I'm dealing with a class that defines a friend function in the class without outside declaration
namespace our_namespace {
template <typename T>
struct our_container {
friend our_container set_union(our_container const &, our_container const &) {
// meaningless for the example here, just a valid definition
// no valid semantics
return our_container{};
}
};
} // namespace our_namespace
As discussed (e.g. here or here) the function set_union
is not in the our_namespace
namespace but will be found by argument dependent lookup:
auto foo(std::vector<our_namespace::our_container<float>> in) {
// works:
return set_union(in[0], in[1]);
}
I noticed however that in the debug flags set_union
appears to be in the our_namespace
namespace
mov rdi, qword ptr [rbp - 40] # 8-byte Reload
mov rsi, rax
call our_namespace::set_union(our_namespace::our_container<float> const&, our_namespace::our_container<float> const&)
add rsp, 48
pop rbp
ret
our_namespace::set_union(our_namespace::our_container<float> const&, our_namespace::our_container<float> const&): # @our_namespace::set_union(our_namespace::our_container<float> const&, our_namespace::our_container<float> const&)
push rbp
mov rbp, rsp
mov qword ptr [rbp - 16], rdi
mov qword ptr [rbp - 24], rsi
pop rbp
ret
although I can't call it as our_namespace::set_union
auto foo(std::vector<our_namespace::our_container<float>> in) {
// fails:
return our_namespace::set_union(in[0], in[1]);
}
Any hints about how the debug information is to be understood?
EDIT: The set_union
function body is only a strawdog example here to have a valid definition.
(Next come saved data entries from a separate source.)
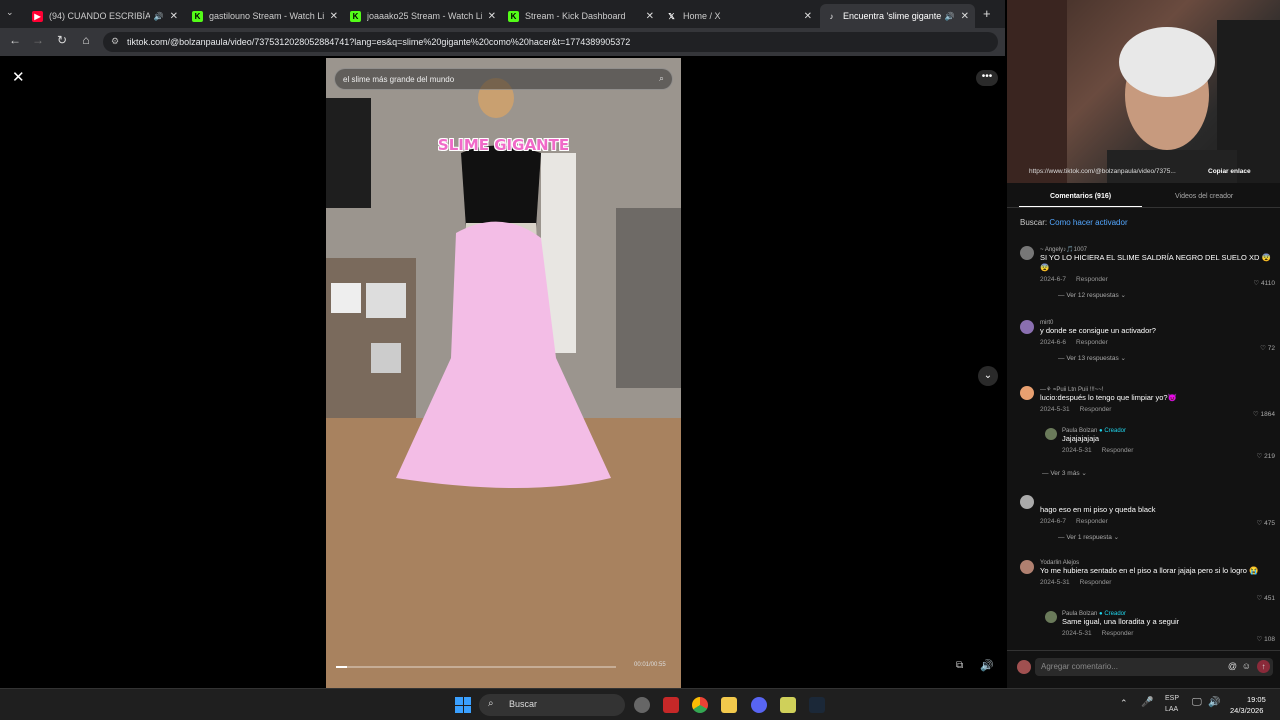 This screenshot has height=720, width=1280. What do you see at coordinates (1080, 196) in the screenshot?
I see `tab-comments: Comentarios (916)` at bounding box center [1080, 196].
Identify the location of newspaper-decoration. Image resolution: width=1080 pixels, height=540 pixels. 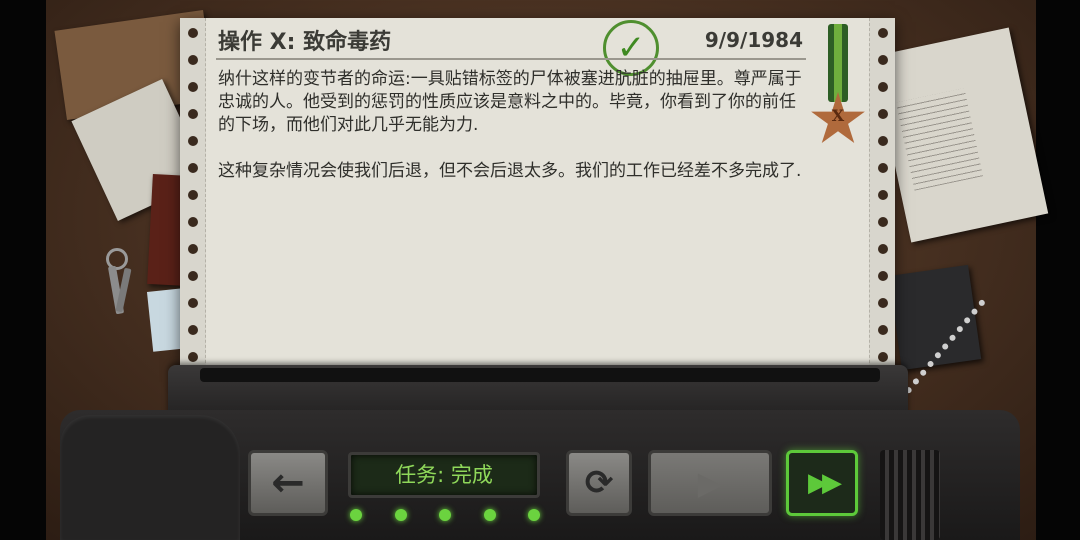
(960, 135).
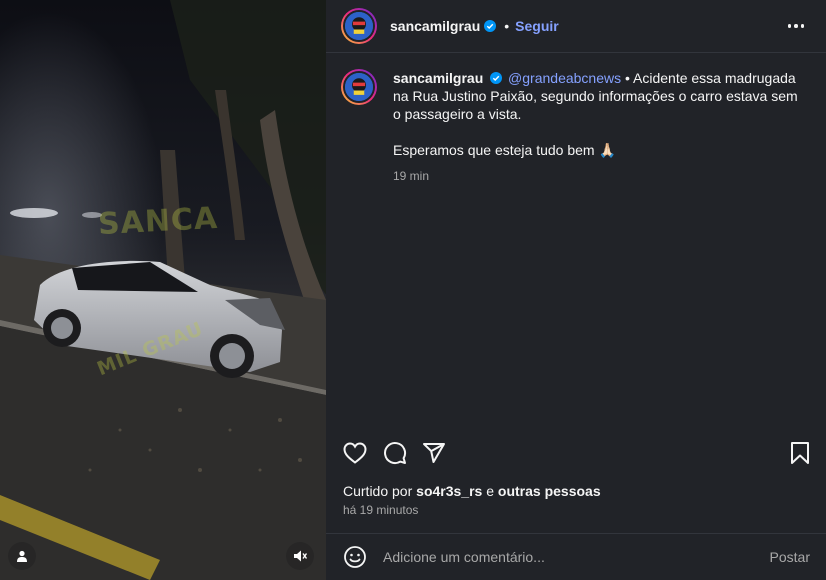 Image resolution: width=826 pixels, height=580 pixels. I want to click on save-button, so click(800, 453).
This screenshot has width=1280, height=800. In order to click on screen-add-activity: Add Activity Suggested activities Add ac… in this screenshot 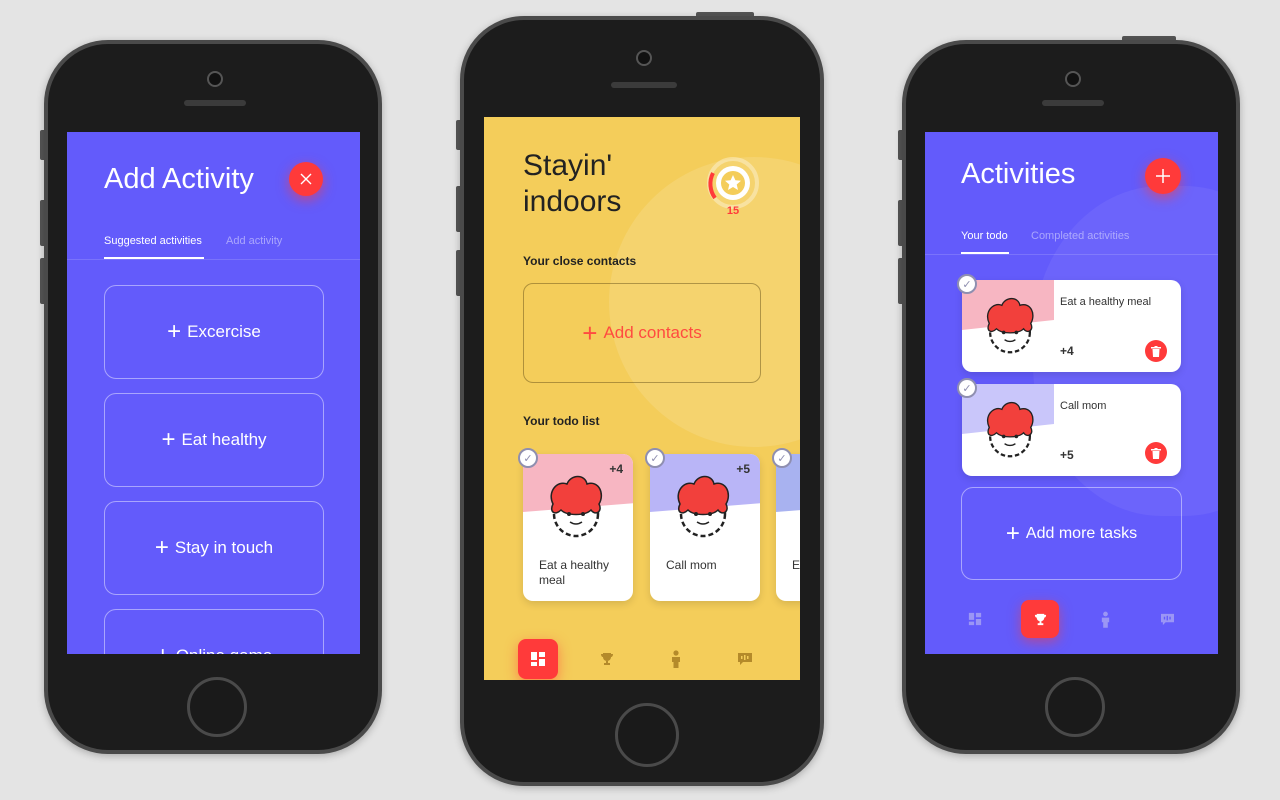, I will do `click(214, 393)`.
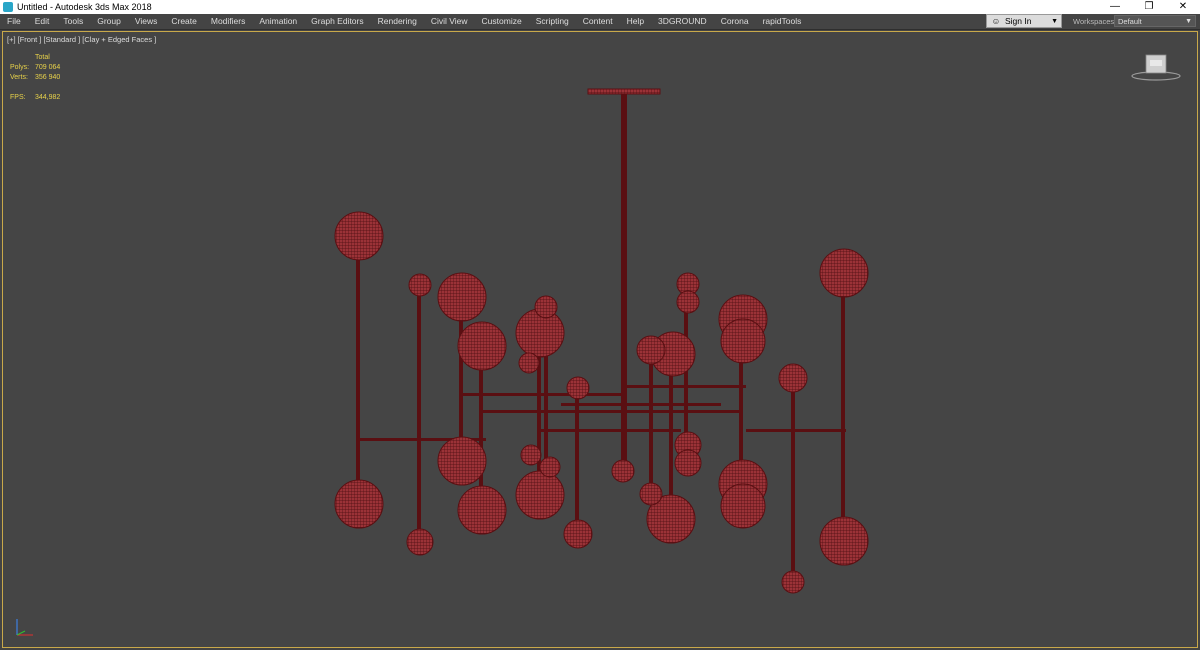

The C++ standard only defines compiler behavior in regards to the code compilation and behavior of the resulting program. It doesn't define all the aspects of code generation, and in particular, it doesn't define debug symbols.
So your compiler correctly (as per Standard) disallows calling the function through namespace it is not in. But since the function does exist and you should be able to debug it, it needs to put debug symbol somewhere. Enclosing namespace seems to be a reasonable choice.